BEGIN Records to process

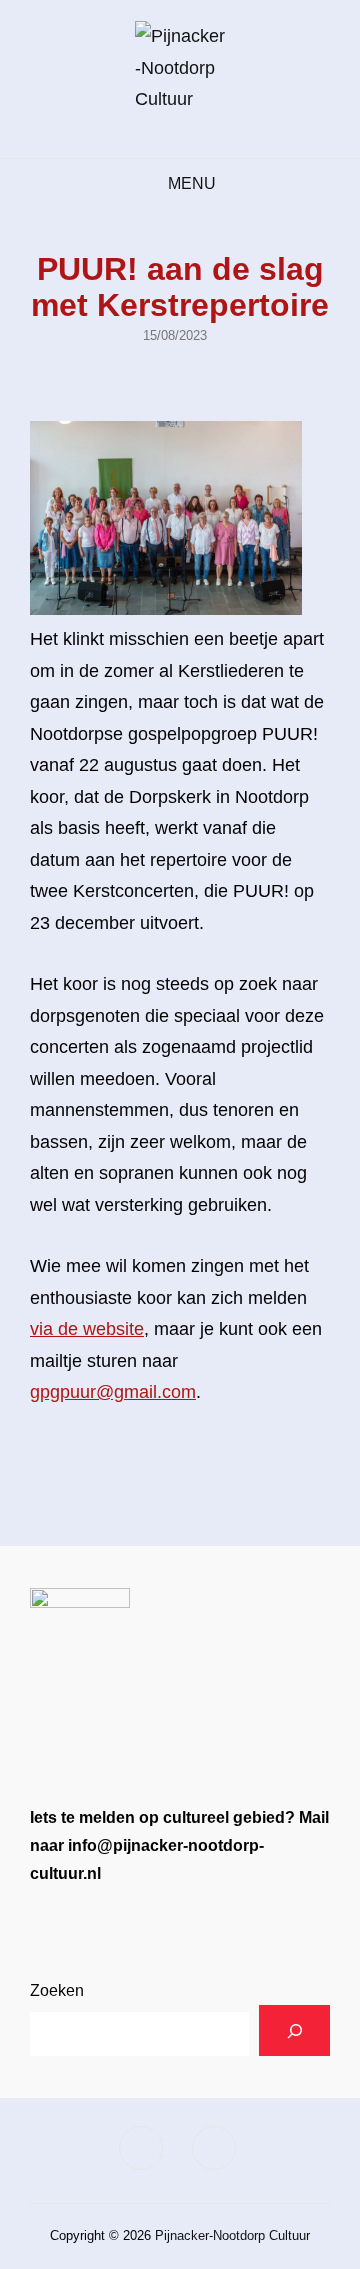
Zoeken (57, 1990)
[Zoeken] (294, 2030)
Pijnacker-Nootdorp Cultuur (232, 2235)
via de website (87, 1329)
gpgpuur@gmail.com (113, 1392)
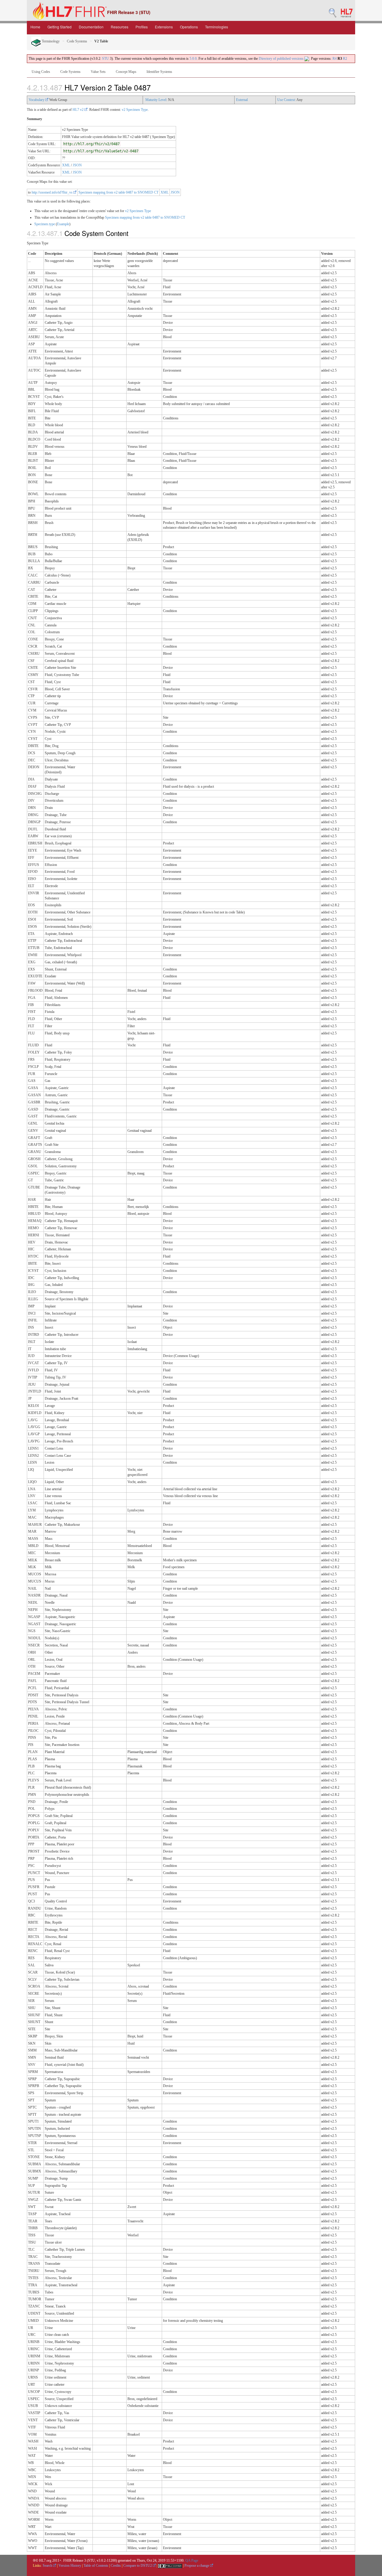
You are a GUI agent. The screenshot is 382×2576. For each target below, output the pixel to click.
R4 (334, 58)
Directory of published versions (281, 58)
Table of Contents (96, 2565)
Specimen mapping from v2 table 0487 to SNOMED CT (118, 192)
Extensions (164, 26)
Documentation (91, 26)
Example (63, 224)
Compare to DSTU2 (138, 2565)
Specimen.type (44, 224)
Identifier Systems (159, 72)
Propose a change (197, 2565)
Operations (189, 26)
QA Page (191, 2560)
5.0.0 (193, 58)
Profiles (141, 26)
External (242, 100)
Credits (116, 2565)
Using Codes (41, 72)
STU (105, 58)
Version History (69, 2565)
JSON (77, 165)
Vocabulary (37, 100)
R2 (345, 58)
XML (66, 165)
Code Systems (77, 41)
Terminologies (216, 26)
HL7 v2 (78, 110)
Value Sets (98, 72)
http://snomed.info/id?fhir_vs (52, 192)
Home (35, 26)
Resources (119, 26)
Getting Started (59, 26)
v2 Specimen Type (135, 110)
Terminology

END Records to process

▶ _What you are asked to do_
Give the entries above again, exactly as written and free of images.

▶ _Answer section_
Zoeken (57, 1990)
[Zoeken] (294, 2030)
Pijnacker-Nootdorp Cultuur (232, 2235)
via de website (87, 1329)
gpgpuur@gmail.com (113, 1392)
You are a GUI agent. The screenshot is 382×2576. For each target below, output the pixel to click.
R4 (334, 58)
Directory of published versions (281, 58)
Table of Contents (96, 2565)
Specimen mapping from v2 table 0487 to SNOMED CT (118, 192)
Extensions (164, 26)
Documentation (91, 26)
Example (63, 224)
Compare to DSTU2 (138, 2565)
Specimen.type (44, 224)
Identifier Systems (159, 72)
Propose a change (197, 2565)
Operations (189, 26)
QA Page (191, 2560)
5.0.0 (193, 58)
Profiles (141, 26)
External (242, 100)
Credits (116, 2565)
Using Codes (41, 72)
STU (105, 58)
Version History (69, 2565)
JSON (77, 165)
Vocabulary (37, 100)
R2 (345, 58)
XML (66, 165)
Code Systems (77, 41)
Terminologies (216, 26)
HL7 v2 (78, 110)
Value Sets (98, 72)
http://snomed.info/id?fhir_vs (52, 192)
Home (35, 26)
Resources (119, 26)
Getting Started (59, 26)
v2 Specimen Type (135, 110)
Terminology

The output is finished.